— 抜粋 —
***
この問いをこれほど明晰に言語化した人が史上いたでしょうか。

でもなんでこんな簡単な問いを、史上誰もクリアに打ち出せなかったのだろう(問い③)。

ABCDEFGHIJの10人の人がいる。Zが、AからJの頭を順番に叩く。ABCDFGHIJを叩いたときは痛くも痒くもないのに、Eを叩いたときだけ痛い、という事実が端的に(忽然と)ある。これはなぜか。(問い①)

Aを叩けばAが痛い。Bを叩けばBが痛い。・・・Jを叩けばJが痛い。これらはすべて当たり前のことだ。理由は生物学が説明してくれるだろう。しかし、Eを叩いたときだけ「現に」痛い。この事実は何学が説明してくれるのだ?(問い①)(ここで、「Aを叩けばAが痛い」ことをはっきり認めている、という点が重要だ。そこを否定しているのではないのだ。即ち、「Aを叩けばAは痛そうな顔をし、痛そうな声を出すが、本当にAにあの「痛み」が生じているのかは決して分からない」と言っているわけではないという点に注意していただきたい。)

不思議ではないか。Eとそれ以外に、生物学的に、物理的に、あるいは何的にでも、およそ実在的に、どういう違いがあるのだ。忽然とあるこれは何なのだ。(問い①)

言葉を換えてこう言っても良い。「ある生命体がある。その生命体が自分である場合とそうでない場合とでは(その生命体が自分である世界とそうでない世界は)、生物学的に、物理的に、あるいは何的にでも、およそ実在的に、何がどう違うのか。(問い①)」

史上誰も、問い①の(解ではなく)意味が理解できなかったと言うことだ。

史上誰もが、問い①に対し、「それは私がEだからだ」と答えて満足したと言うことだ。

「私がE」と「Eを叩いたときだけ痛い」とは同じことで、何の答えになっていないにもかかわらず。

例えばZが、Eの口から発せられた「なぜEの頭を叩いたときだけ痛いのだ」などという(Zにとっては)とぼけた問い(問い②)(=だれでもが問い得る問い)に対し、「それはお前がEだからだ」と答えることとは意味がまったく違うのだ(なお、「口から」と「だれでも」の関係については「哲おじさんと学くん」75話参照)。

問い①と問い②は180度違う問いであるにもかかわらず、ロゴスは、あまりにも自然に、問い①を問い②に変換する(私というだれでもの一員が、私という個人の口から発した問いだと理解する)。問うた人にも気づかないくらい自然に(ちょうどウキが、水中ではどんな向きであったとしても、浮かび上がった水面では、自然に、素早く、くるっと、どうしても同じ方向を向いてしまうように)。問い①をしっかり捕まえて、さあ考えようとしたとき、捕まえたつもりの問い①は、もう、手の中で、問い②に変わっている。
***
— 指示 —
A. 痛みと「私」をめぐる文章で、番号を付けて示されている問いを、その番号ですべて挙げてください。
B. 痛みと「私」をめぐる文章を、最後の文の後から同じ文体で書き継いでください。

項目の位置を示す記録
***
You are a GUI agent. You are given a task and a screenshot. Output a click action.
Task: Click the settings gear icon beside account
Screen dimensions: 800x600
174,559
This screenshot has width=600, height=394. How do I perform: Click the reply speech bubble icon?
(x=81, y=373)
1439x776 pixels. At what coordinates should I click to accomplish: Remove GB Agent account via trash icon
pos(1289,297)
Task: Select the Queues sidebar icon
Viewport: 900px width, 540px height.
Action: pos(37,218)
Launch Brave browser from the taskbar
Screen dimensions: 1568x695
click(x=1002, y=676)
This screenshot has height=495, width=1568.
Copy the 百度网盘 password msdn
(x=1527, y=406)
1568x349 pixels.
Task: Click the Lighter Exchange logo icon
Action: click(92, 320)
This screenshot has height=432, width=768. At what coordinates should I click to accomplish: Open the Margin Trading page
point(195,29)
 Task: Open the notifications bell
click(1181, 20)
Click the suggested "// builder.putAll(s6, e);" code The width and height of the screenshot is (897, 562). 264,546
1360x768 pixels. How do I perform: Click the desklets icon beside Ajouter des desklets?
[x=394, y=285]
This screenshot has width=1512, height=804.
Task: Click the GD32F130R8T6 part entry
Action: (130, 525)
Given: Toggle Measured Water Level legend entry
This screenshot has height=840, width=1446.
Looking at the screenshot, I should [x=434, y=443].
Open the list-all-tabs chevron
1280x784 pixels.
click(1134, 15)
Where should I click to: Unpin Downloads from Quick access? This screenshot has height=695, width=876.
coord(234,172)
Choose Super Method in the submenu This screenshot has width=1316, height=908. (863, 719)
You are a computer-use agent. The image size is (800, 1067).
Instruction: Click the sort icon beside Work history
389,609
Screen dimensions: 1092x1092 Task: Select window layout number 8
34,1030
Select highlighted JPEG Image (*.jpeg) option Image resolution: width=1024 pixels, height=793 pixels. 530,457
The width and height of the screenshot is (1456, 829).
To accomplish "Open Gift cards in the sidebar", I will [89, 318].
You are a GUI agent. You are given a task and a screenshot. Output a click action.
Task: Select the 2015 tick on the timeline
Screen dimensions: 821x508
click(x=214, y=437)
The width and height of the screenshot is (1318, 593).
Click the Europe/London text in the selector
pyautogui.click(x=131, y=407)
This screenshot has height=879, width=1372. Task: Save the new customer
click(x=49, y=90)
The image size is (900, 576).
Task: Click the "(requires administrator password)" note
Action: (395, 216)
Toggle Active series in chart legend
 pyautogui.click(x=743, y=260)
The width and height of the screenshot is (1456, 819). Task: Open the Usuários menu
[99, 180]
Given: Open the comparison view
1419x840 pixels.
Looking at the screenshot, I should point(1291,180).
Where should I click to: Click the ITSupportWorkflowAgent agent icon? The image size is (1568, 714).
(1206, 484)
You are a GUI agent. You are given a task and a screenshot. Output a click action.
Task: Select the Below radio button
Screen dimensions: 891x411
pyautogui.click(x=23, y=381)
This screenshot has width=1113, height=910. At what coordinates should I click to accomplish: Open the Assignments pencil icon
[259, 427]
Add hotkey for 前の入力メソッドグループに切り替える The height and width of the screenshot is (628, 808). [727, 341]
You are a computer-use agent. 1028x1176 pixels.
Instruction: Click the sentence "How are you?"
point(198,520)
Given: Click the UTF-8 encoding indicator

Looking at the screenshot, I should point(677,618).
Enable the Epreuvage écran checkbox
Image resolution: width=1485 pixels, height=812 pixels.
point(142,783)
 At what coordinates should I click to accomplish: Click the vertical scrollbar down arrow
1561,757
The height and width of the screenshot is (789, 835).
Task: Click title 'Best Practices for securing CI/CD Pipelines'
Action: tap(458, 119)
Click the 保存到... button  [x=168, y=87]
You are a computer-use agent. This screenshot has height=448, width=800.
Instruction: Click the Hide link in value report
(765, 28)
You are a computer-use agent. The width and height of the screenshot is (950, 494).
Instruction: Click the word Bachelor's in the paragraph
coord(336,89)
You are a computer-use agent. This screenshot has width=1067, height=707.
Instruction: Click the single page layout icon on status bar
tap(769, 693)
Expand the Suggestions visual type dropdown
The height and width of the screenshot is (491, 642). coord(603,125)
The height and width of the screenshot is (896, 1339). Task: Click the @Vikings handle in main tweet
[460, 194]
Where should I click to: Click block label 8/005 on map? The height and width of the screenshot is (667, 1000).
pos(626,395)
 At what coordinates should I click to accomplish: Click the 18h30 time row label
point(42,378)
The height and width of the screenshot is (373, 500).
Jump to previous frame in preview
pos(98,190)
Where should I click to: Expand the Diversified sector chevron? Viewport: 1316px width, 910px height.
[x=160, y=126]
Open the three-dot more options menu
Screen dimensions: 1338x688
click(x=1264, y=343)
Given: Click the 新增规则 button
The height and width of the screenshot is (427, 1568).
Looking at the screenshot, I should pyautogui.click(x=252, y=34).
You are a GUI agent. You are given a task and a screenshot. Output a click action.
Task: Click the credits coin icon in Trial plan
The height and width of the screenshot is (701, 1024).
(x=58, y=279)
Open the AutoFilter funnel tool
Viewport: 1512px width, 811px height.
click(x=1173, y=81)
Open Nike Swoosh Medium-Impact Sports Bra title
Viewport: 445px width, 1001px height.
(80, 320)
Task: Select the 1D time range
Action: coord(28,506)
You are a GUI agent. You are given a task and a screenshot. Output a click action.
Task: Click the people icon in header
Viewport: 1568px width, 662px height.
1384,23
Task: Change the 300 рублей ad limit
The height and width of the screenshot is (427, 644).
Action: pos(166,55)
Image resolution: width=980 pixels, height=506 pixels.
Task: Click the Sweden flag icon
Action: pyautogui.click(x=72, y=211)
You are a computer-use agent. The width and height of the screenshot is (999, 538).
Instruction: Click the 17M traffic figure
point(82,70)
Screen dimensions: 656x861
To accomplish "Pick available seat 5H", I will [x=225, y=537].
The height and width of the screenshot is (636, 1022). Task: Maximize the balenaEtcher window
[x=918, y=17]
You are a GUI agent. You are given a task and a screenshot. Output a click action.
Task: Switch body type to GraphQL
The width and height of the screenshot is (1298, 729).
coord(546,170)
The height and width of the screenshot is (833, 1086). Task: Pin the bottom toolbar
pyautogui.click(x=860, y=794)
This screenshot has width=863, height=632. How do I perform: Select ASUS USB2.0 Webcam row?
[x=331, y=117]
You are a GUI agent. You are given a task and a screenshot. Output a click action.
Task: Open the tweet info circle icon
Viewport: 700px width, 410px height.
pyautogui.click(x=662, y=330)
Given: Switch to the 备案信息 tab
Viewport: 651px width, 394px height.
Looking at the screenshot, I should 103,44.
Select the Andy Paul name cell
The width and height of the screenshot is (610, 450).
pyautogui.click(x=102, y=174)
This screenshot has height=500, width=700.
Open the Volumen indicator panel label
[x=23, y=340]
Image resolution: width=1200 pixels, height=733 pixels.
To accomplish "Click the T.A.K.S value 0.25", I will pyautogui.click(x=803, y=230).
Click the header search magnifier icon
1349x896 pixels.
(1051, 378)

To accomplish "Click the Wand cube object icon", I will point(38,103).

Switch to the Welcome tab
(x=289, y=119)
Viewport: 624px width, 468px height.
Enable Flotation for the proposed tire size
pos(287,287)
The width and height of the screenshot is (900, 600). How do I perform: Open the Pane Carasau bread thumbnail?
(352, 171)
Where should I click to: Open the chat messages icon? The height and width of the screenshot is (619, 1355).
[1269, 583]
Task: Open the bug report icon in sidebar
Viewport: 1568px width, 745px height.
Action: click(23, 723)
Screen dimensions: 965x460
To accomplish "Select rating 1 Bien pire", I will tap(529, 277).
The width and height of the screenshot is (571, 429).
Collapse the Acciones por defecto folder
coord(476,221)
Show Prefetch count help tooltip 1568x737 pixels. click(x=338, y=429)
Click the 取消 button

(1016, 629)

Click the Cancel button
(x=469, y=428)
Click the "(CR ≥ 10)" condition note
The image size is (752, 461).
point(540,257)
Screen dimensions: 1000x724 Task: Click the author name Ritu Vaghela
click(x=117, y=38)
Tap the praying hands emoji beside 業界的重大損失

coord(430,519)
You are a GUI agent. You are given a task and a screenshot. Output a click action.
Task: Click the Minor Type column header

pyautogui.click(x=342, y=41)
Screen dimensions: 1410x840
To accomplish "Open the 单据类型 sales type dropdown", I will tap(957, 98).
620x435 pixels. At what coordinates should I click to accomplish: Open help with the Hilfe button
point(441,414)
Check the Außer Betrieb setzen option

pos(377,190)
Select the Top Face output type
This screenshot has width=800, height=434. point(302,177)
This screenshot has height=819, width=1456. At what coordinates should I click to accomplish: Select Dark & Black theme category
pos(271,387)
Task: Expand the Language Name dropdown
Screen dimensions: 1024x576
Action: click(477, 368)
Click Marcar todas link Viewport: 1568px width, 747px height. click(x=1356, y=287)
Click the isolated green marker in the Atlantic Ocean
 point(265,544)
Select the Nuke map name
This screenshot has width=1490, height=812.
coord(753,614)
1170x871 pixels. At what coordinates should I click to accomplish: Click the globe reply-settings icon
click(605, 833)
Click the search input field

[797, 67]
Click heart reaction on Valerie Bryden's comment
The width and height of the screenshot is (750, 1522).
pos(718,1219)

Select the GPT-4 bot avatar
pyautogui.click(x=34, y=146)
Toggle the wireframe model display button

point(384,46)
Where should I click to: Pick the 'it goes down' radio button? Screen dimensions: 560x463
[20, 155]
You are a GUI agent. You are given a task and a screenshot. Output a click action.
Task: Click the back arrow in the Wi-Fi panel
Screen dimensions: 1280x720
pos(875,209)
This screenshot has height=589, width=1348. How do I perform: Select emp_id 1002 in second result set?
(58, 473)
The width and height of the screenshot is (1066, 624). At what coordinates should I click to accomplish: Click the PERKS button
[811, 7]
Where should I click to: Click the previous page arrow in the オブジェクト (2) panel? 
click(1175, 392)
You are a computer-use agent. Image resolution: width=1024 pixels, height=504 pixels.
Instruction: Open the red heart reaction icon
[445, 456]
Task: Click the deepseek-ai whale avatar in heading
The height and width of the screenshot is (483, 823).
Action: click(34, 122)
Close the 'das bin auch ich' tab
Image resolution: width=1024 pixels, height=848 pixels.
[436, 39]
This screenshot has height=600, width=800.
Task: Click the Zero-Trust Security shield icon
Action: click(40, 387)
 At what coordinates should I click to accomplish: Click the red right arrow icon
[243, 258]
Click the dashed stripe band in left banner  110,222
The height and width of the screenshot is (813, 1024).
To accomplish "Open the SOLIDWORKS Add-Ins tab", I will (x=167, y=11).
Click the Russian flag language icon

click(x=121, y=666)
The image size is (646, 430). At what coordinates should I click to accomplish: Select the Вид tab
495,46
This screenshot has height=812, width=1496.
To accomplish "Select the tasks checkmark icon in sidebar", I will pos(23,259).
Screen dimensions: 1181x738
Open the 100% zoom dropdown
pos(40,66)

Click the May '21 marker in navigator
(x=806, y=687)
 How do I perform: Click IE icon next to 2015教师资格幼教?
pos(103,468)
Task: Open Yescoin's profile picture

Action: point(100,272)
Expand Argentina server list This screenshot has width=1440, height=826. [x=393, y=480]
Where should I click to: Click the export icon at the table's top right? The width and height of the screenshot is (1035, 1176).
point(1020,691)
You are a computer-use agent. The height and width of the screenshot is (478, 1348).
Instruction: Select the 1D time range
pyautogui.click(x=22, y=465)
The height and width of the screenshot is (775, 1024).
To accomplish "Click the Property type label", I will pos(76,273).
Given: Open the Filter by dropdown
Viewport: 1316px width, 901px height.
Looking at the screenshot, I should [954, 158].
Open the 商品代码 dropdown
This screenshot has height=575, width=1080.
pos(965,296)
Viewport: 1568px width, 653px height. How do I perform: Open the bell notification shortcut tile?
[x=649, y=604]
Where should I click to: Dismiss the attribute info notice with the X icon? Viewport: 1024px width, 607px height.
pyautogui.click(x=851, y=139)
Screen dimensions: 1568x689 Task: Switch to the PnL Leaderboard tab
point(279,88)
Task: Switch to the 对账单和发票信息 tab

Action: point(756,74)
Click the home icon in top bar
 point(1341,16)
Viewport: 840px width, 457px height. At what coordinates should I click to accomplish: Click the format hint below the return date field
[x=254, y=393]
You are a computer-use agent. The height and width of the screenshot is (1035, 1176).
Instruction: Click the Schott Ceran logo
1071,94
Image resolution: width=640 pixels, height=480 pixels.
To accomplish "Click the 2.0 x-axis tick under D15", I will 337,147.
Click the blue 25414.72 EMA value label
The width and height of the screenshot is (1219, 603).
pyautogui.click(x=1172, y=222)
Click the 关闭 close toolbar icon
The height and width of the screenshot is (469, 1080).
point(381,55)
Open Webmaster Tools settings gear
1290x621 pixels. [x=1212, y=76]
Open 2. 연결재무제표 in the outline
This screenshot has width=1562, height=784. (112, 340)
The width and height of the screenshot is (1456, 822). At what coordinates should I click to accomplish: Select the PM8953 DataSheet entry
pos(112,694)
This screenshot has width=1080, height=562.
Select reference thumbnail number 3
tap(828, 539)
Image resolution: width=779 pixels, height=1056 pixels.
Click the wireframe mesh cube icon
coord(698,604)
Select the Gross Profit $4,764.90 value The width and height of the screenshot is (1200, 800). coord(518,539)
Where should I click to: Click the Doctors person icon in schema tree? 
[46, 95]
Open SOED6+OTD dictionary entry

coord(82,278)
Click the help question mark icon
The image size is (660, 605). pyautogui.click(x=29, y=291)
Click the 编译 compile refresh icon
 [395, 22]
***
— 解答 —
A. 問い①、問い②、問い③

B.
これが問い③に対するある方向からの解ではないか。 

つまりこの方向からは、問い③に対し、それが本質的に不安定な問いだから、と答えられる。時間的に安定せず、複数人間(かん)での共有も拒む、本質的に「しっかり捕まえる」ことのできない(=分析を拒否する)、不安定で孤独な問い。

問い①に解はないが、この問いの意味を徹底的に考え抜くことで問い③に答えることができ、問い①と問い②と問い③の相互関係も自ずと明らかになると、本書を通じて、永井さんは言っていると思います!

(蛇足1)

蛇足ですが、問い①を問う視点と問い②を問う視点の違いは、永井哲学を理解するうえでとてもだいじだと思います。

たとえば、永井瞑想論は、問い②を問う日常の意識状態から、自然に問い①が問えてしまう見地に身を置くことが(あるいは立ち「帰る」ことが(文庫版「西田幾多郎」文庫版付論末尾から3行目参照))とりあえず目指されていると理解すれば良いのかもしれません。

(蛇足2)

問い①と問い②の違いは、要するに、問うている主体が一個のパーソンであることをあらかじめ認めるか(問い②)、認めないか(問い①)という違いだと言えます。認める立場に立てば、問い①は馬鹿馬鹿しい問いにしか感じられない。

換言すれば、〈私〉が存在する前の立場に立てば〈私〉の存在は奇跡だが、〈私〉がすでに存在した後の立場に立てば、誰にでもある中心性を抽象化して奇跡を捏造しただけにしか見えない、ということだと思います。

(〈私〉が存在する前の立場に立つとは、無中心的な世界を、どこからでもない視点から見る、ということであり、これはむしろ純客観的な、科学者の視点とも言えるのですが、実は人間にとってはこれが難しいのかもしれません。そして、ここに、永井哲学の理解しにくさがあるのかもしれません。)

これはちょうど、マクタガートの指摘した時間の矛盾が、時間の存在(〈今〉の存在とその移動)を認める立場に最初から立ってしまえば馬鹿馬鹿しいものにしか感じられないということに対応していると思います(本書206頁、244頁参照)。(「〈私〉が存在する前の立場に立つ」ことに対応するのが、「時間は動くが〈今〉が存在しない世界」や「〈今〉は存在するがそれが動かない世界」の想定です。)

問い①のほうは原点の存在についての驚きで、マクタガートのほうは原点が存在し且つ動くということについての驚きなので、その点は異なりますが、いずれにしても、今問題にしている当のものを前提にしてしまっては問いたいことが問えない(驚きは消えてしまう)という点は同じで、ここが肝心だと思います。

問い①を問える人は、マクタガートの指摘した時間の矛盾もありありと感じられるのではないでしょうか。

(蛇足3)

「しっかり捕まえれば変質する」ことが必然なのは、捕まえる(考える)道具であるところの言語(論理)の本質上、捕まえる対象であるところの無内包の現実性を、何らかの種類の内包としてしか捉えられないからでしょう。